Only few recommendation:

The 2.1 paragraph “Choice of blood plasma or serum for proteomics studies” needs revision, is too long in this context and is not informative to focalize the attention on biomarkers; probably could be linked and joined with the following paragraph (2.2)

 

Line 107 miss dot

 

Table 1 please improve the formatting and make the table more readable. It is too full and unclear.

 

Author Response

Reviewer 3:
Comments and Suggestions for Authors
“The review entitled “Challenges, Opportunities in Clinical Applications of Blood-Based Proteomics in Cancer” written by Ruchika Bhawal and coworkers, want to highlight the importance of recent advances in MS-based proteomics technologies to identify novel potential biomarkers for clinical applications.
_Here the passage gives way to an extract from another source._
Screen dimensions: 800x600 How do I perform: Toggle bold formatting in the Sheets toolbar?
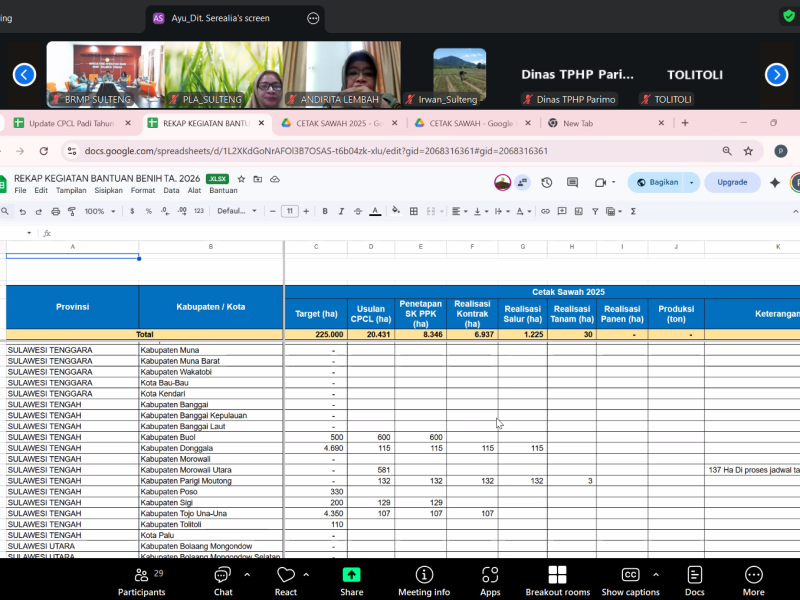(x=325, y=211)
In my opinion the paper is well written and could be accepted after minor revision.”
Comment 1
“The 2.1 paragraph “Choice of blood plasma or serum for proteomics studies” needs revision, is too long in this context and is not informative to focalize the attention on biomarkers; probably could be linked and joined with the following paragraph (2.2)”.
Line 107 miss dot
Response to Comment 1
We have changed the line 107, by adding “.” after [25]. As per the initial submission, the Editor on the Special Issue on ‘cancer Proteomics”, a specific request was made by Dr. Sam Hanash to us for including a section on serum versus plasma based proteomics. We agreed with the Dr. Hanash’s suggestion and expanded the rationale for serum versus plasma based cancer proteomics in Section 2.1.


Comment 2:
Table 1 please improve the formatting and make the table more readable. It is too full and unclear.
Response to Comment 2:
We have improved the formatting by shortening each point in the table to make it more readable and clear.